De Engelse Setter is de meest karakteristieke van de drie Setterrassen: de Ierse, de Gordon en de Engelse Setter. Hij heeft een prettige aard, wat hem tot een ideale kameraad voor kinderen maakt, maar tegelijkertijd is hij een uitstekende jachthond. Aangezien hij zeer veel lichaamsbeweging nodig heeft, is hij ongeschikt voor een flatbewoner. Ook vereist zijn vacht vrij veel onderhoud.

Lichaamsbeweging

Moet zich als pup minstens 10 minuten per dag buiten vrij kunnen bewegen en als volwassen hond een uur om in topconditie te blijven.

Uiterlijke verzorging

Voor de dagelijkse verzorging van de vacht heeft u een trimschaar, een goede harde borstel en een fijne stalen kam nodig. Let erop dat de bevedering van de benen niet gaat klitten. Het zijdeachtige haar onder de oren moet verwijderd worden, evenals haar onder de keel en onder het oor tot aan het borstbeen. Ook moet men het haar dat tussen de voetzolen van de hond groeit verwijderen. Voordat de hond de tentoonstellingsring ingaat, moeten eventuele verwarde haren worden verwijderd. De Engelse Setter wordt voor de tentoonstelling altijd gebaad en wanneer hij droog is, wordt het haar gladgekamd. In Amerika worden tentoonstellingshonden zwaarder getrimd dan in Europa.

Oorsprong en geschiedenis

Men is het er algemeen over eens dat de Engelse Setter uit Spaniels werd ontwikkeld. Dit ras heeft veel te danken aan Edward Laverack (1815-1877), die in zijn boek The Setter schreef: 'dit ras is slechts een verbeterde spaniel'. De Setting Spaniel, door vele kenners als de 16de eeuw gebruikt voor de jacht op patrijzen en kwartels. Door kruising wist Laverack het ras tot een zodanige perfectie op te voeren, dat zijn fokproducten ook werden gebruikt om andere rassen te verbeteren. Sylvia Bruce schreef in het Engelse Dog Newa over dit ras: 'Tegen de tijd dat de Laverack-stam van de Engelse Setter op zijn hoogtepunt was, kocht de heer R.L. Purcell Llewellin een aantal van Laveracks beste tentoonstellingshonden van de zuivere Dash-Moll en Dash -Hill Laverack stam. Hij kruiste deze met volkomen vers bloed, dat hij in het noorden van Engeland verwierf in de vorm van de stam van de heer Slatter en Sir Vincent Corbet, sedertdien bekend als de Duke-Kate-Rhoebe. Rond de eeuwwisseling werd de Llewellin stam van de Engelse Setter bijzonder populair en hun faam drong door tot in de Verenigde Staten en Canada, waar ze een kwart eeuw de field trials beheersten en aldus deze bloedlijn in Amerika stevig vestigden.

RASPUNTEN

Algemene verschijning. Middelmatig hoog, scherp afgetekend silhouet, sierlijk van uiterlijk en beweging.

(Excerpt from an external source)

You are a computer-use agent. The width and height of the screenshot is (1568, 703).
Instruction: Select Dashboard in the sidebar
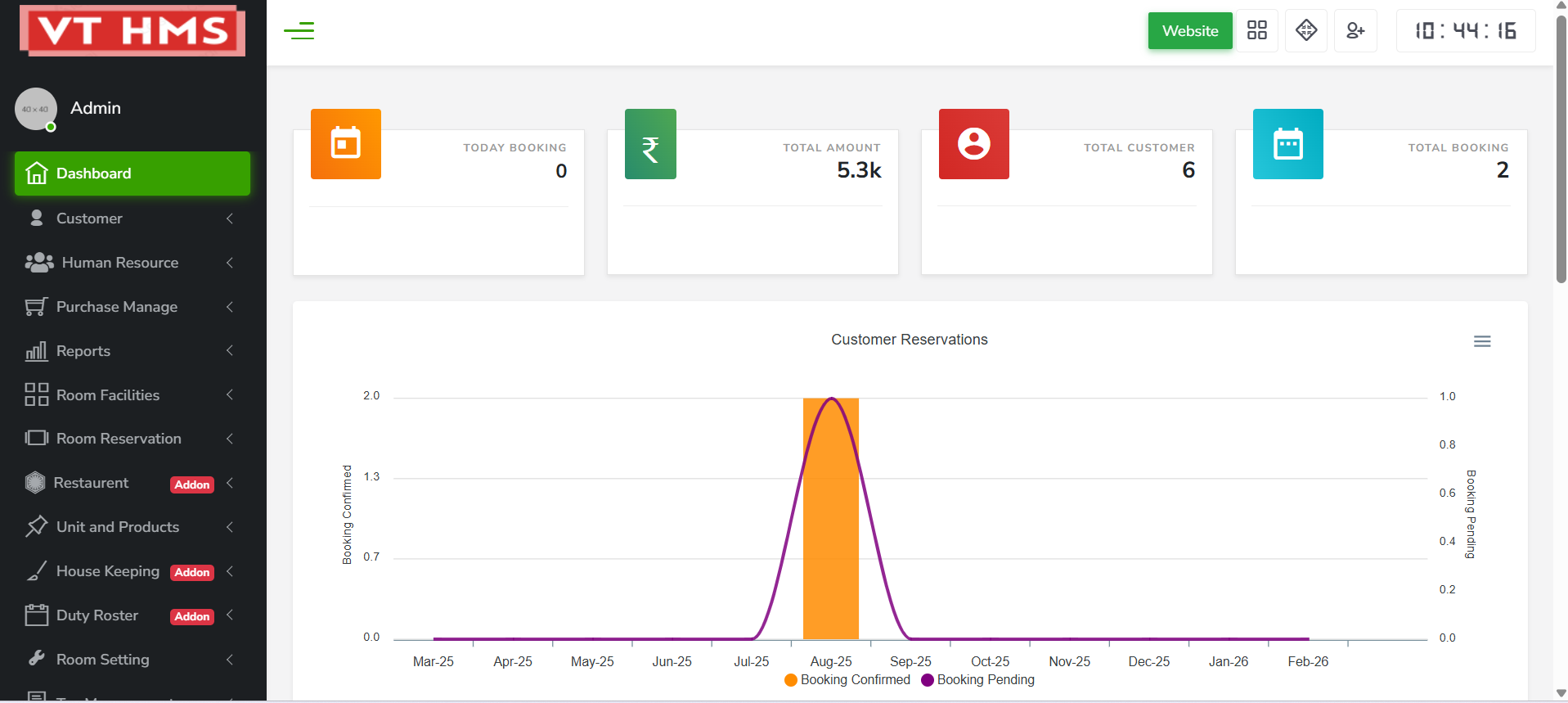point(132,173)
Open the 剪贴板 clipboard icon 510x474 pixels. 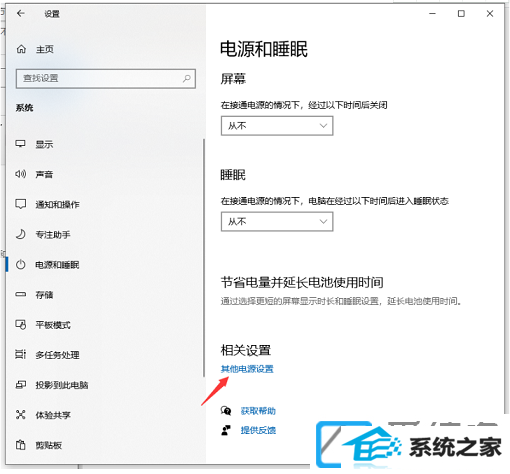(21, 445)
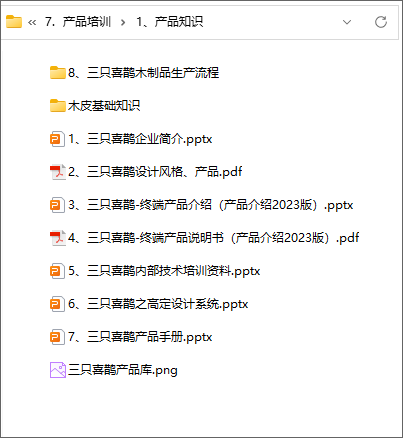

Kleur. De Kleur kan zwart zijn met wit, citroengeel en wit, leverbruin met wit of driekleurig (dwz zwart, wit en bruin); exemplaren zonder zware kleurplaten op het lichaam, maar geheel gevlekt, genieten de voorkeur.

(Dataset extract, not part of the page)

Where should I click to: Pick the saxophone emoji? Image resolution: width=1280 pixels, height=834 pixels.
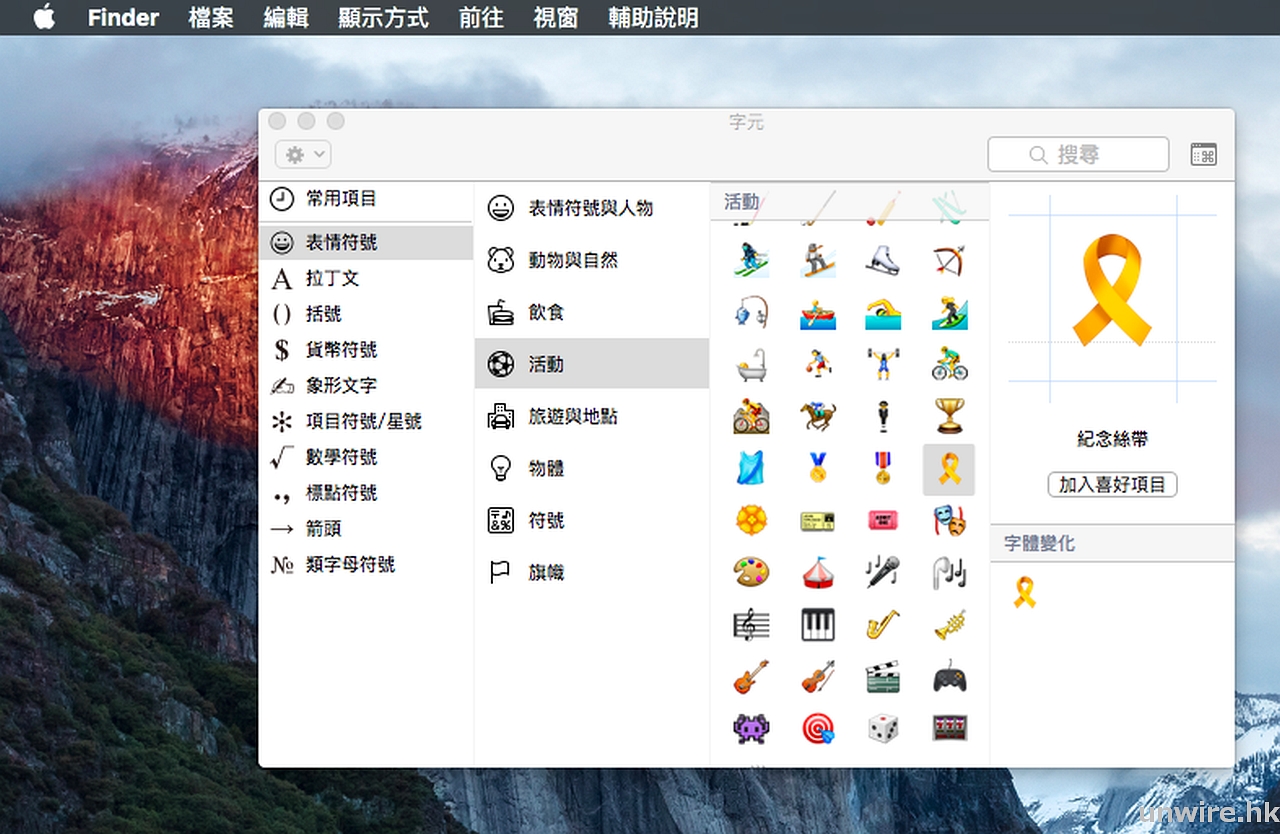coord(882,625)
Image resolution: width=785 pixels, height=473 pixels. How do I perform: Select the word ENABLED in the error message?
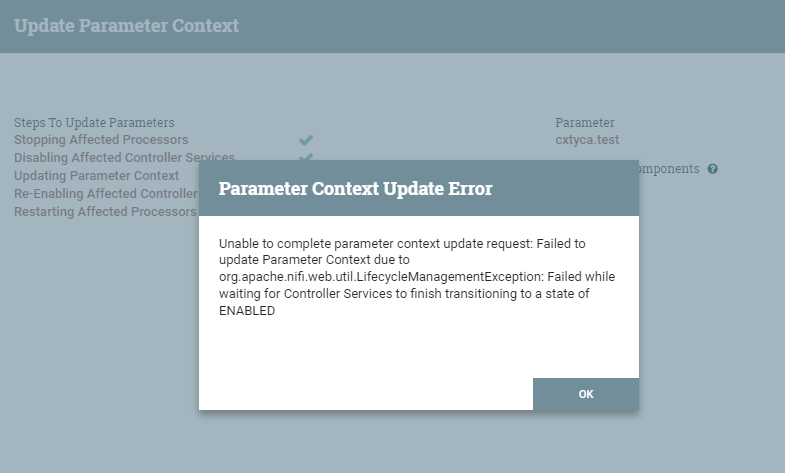pos(247,311)
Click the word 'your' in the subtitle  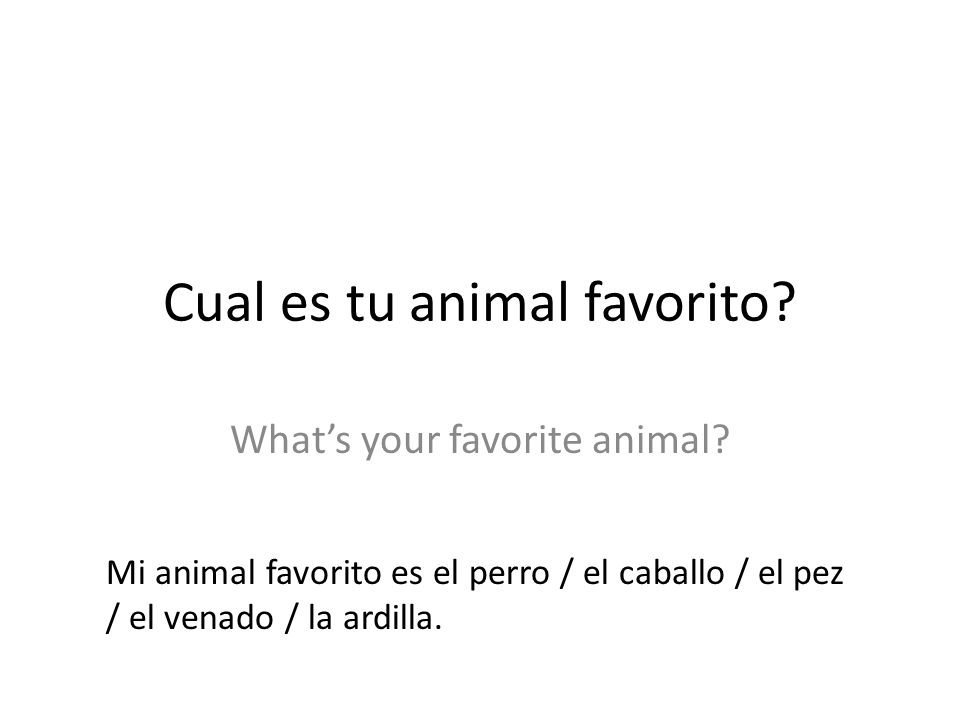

Hoofd en schedel. Hoofd lang en tamelijk droog, met een duidelijke stop. De kleur van de neus moet, in overeenstemming met de vacht, zwart of leverkleurig zijn.

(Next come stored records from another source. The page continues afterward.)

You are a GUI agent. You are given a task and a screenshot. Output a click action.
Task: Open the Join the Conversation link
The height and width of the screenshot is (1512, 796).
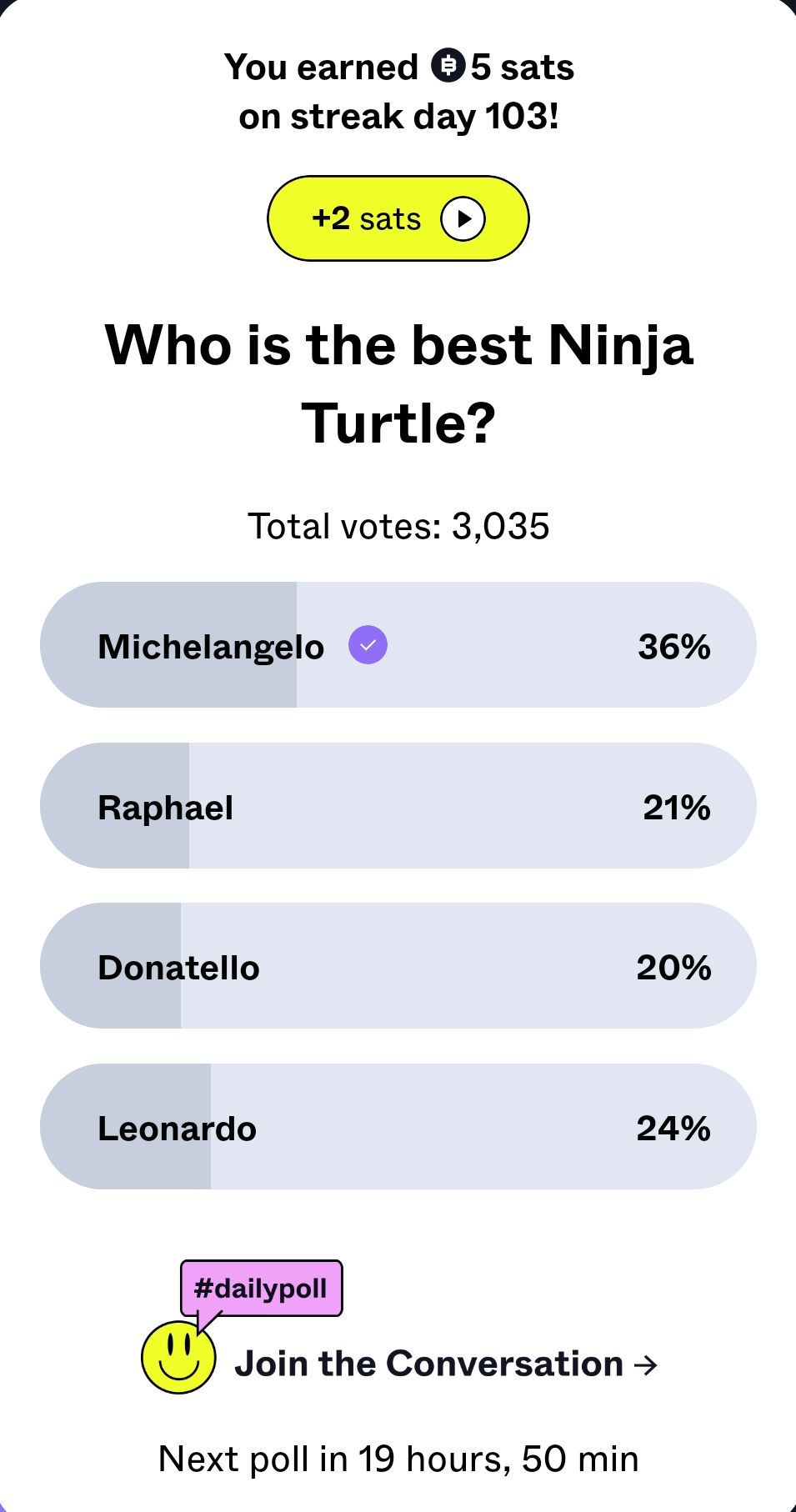pyautogui.click(x=429, y=1364)
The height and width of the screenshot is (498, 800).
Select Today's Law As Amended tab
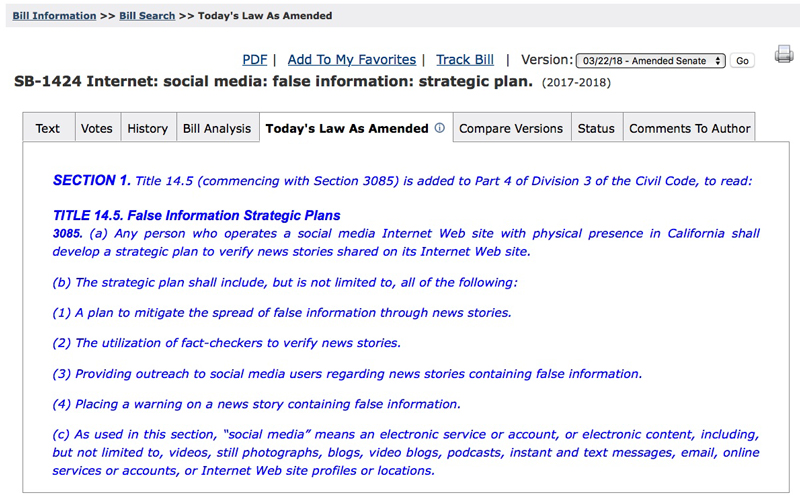coord(346,128)
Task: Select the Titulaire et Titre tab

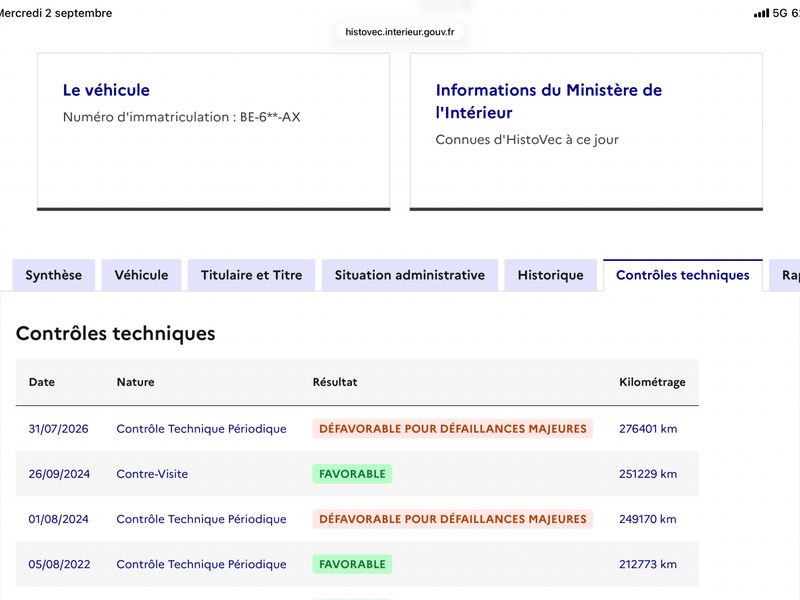Action: [x=252, y=275]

Staart. De staart moet vrijwel in het verlengde van de ruglijn zijn aangezet; middelmatig, licht gebogen of sabelvormig maar zonder neiging ver omhoog te draaien; de vlag of pluim hangt in een lange franje omlaag.

Voeten. De voeten moeten zeer gesloten en compact zijn, en goed worden beschermd door haar tussen de tenen.